#### SOURCE EXTRACT
^^^^^^^^^^^^^^^^
The rapid economic expansion reinvigorated old industrial areas: the Basque Country and Ferrol northern coast (iron and steel, shipbuilding), and in and around Barcelona (machinery, textiles, cars and petrochemicals). It also drove an enormous expansion in refining, petrochemicals, chemicals and engineering. To help achieve the rapid development, there was massive government investment through key state-owned companies like the national industrial conglomerate Instituto Nacional de Industria, the mass market car company SEAT in Barcelona, the big steel plant of Ensidesa in Avilés and the shipbuilder Empresa Nacional Bazán. With heavy protection from foreign competition in the domestic Spanish market, those companies led the industrialisation of the country, restoring the prosperity of industrial areas like Barcelona and Bilbao and creating new industrial areas, most notably around Madrid. Although there was economic liberalisation in the period, key enterprises remained under state control.
^^^^^^^^^^^^^^^^
#### STUDY MATERIAL
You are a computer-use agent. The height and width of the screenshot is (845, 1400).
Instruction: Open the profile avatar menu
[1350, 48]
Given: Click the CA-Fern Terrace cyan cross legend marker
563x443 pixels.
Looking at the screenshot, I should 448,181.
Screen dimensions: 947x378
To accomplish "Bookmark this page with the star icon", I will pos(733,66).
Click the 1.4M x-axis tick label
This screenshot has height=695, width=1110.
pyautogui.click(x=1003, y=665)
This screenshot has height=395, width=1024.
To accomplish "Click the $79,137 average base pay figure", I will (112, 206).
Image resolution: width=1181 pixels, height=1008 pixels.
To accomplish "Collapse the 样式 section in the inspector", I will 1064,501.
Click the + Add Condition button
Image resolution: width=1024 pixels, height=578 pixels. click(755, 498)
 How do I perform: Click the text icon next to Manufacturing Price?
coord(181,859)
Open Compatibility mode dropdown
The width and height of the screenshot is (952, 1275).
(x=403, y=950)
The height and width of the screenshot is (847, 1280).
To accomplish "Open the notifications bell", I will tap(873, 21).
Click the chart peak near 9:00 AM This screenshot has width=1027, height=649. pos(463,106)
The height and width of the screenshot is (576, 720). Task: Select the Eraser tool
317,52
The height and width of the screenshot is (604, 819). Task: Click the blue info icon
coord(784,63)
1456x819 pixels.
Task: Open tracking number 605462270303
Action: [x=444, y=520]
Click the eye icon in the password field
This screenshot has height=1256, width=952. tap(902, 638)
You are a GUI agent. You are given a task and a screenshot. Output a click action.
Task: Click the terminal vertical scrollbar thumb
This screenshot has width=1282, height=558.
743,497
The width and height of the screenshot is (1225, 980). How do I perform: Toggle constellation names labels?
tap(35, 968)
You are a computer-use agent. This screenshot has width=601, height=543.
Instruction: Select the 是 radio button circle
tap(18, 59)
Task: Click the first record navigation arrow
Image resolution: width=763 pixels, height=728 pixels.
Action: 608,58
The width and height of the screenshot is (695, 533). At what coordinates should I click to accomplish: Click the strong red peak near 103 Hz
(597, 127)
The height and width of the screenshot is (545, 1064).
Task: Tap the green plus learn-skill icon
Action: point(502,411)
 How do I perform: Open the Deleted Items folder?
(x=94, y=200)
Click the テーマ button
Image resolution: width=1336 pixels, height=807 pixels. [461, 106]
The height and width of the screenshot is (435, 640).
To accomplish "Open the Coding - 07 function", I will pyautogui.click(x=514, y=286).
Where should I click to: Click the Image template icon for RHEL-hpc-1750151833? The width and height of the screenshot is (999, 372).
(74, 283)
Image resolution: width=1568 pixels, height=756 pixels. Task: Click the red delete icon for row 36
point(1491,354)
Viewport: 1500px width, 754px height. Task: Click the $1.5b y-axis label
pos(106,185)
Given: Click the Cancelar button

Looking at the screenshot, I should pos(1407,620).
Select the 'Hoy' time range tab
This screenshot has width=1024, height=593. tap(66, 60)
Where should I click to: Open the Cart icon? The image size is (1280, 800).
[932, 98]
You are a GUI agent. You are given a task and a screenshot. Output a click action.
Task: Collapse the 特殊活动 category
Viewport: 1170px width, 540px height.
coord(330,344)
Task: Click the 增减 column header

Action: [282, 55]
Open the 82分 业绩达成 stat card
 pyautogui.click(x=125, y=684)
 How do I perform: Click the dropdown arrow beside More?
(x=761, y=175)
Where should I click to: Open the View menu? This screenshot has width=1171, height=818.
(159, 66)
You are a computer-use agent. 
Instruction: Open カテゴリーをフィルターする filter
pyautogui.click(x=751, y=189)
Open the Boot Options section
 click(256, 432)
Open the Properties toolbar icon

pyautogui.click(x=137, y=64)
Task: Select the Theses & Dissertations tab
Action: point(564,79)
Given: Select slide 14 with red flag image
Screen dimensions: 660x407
^^^^^^^^^^^^^^^^
#### PARTS OF THE EXERCISE
A - In the excerpt on Spain's industrial expansion, which new industrial area is singled out as the most notable?
B - State whether each statement agrees with the excerpt on Spain's industrial expansion. Answer yes or no, and quote the deciding words.
(i) The Ensidesa steel plant was located in Avilés.
(ii) The state-owned companies faced heavy foreign competition in the domestic Spanish market.
(iii) Economic liberalization placed key enterprises in private hands.
C - Continue the excerpt on Spain's industrial expansion from its final sentence.

#### ANSWERS FOR THIS EXERCISE
A - The area around Madrid.

B -
(i) Yes: "the big steel plant of Ensidesa in Avilés"
(ii) No: "With heavy protection from foreign competition in the domestic Spanish market"
(iii) No: "Although there was economic liberalisation in the period, key enterprises remained under state control."

C -
===Automotive industry===
The automotive industry was one of the most powerful locomotoras (locomotives) of the Spanish Miracle. From 1958 to 1972, it grew at a yearly compound rate of 21.7%. In 1946, there were only 72,000 private cars in Spain, but in 1966, there were over 1 million. That growth rate had no equal in the world. The icon of the desarrollo was the SEAT 600 car, produced by the Spanish state company SEAT. More than 794,000 of them were made between 1957 and 1973. At the beginning of that period, it was the first car for many Spanish working-class families. However, at the end of the period, it was the second car for many more.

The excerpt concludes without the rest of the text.